A Clutch of Constables is one of those regrettable detective stories which feature a "criminal mastermind" and ridiculously large conspiracy (though not as bad as Christie's Murder on the Orient Express). It was told in an interesting fashion, however. Each chapter opened with a brief portion of the tale told in retrospect by Inspector Alleyn who was lecturing some police detective trainees. It was interesting, and the first time I had seen that done. Also of note was the fact that Marsh didn't introduce Alleyn (other than the brief paragraph or two at the start of each chapter) until the book was about two-thirds over.
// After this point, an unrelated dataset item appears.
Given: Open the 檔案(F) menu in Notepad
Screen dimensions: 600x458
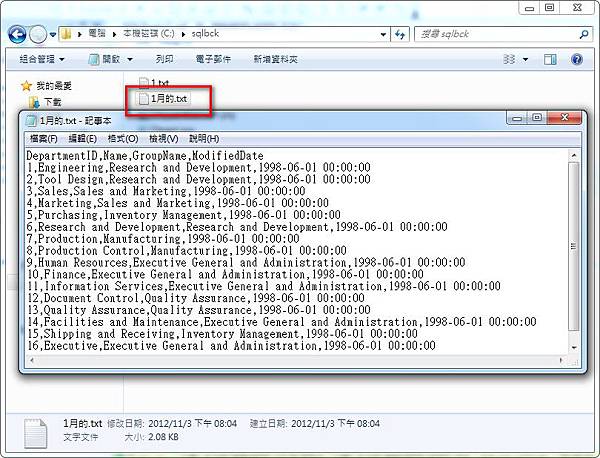Looking at the screenshot, I should (x=43, y=139).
Wednesday, August 03, 2005
Tuesday, August 02, 2005
If I were to have a cell phone (which I will not), I would want it to be this phone. Yes, that really is a cell phone. Don't believe me? Click the link and be convinced. The best part? It's not really a one-off gag. If you were willing to part with a few hundred bucks, you could buy one.
Monday, August 01, 2005
Artists In Crime was one that I thought I should have tumbled to the solution much sooner than I did. It seemed a lot more obvious in retrospect than it did during the course of the book. Perhaps I was off my game, and perhaps it was a clever bit of misdirection. This book contains the first encounter between Marsh's hero, Inspector Alleyn, and his wife-to-be, Agatha Troy. For all the author's protestations to the contrary in an essay on the subject, I do think that she owes quite a bit of how this plays out to the writings of Dorothy Sayers in several of her novels, notably Strong Poison and Gaudy Night, but also Busman's Honeymoon and Have His Carcase to a lesser extent. (Though, since Alleyn and Troy have not yet even become affianced, a Busman's influence may be more noticeable in later novels.)
An interesting link at an interesting blog. Arevanye had a note up on her C.S. Lewis blog noting that there had been an influx of visitors from ThinkChristian.net. I've been browsing it the past few days and I noticed that there was a link to a survey about what one thinks makes a good Christian.
So I took the survey and I had some thoughts about it. You may want to go and take the survey first and come back to read this, if you want to take it fresh and without any of my thoughts influencing your answers.
The survey isn't bad, as surveys go. I think some of the questions suffer from infelicitous wording (what is a "faith community" anyway?), and others are difficult to not interpret through a political lens. ("Social and economic justice" is clearly a phrase used almost solely by those of a liberal/leftist persuasion.) Some major social issues that are often considered in moral terms are included (the death penalty and abortion) but others are not (homosexuality, for example.) Some vices are treated specifically (gossiping, cheating), but there is no specific question regarding obedience to law.
Lastly, I'm interested to know for what the results of the survey are intended and what they are intended to demonstrate. Internet surveys like this are notoriously unreliable and skewed, and while it may provide an interesting set of statistics for the visitors who ran across it, it cannot be in any way a representative sample of Christianity or Christians.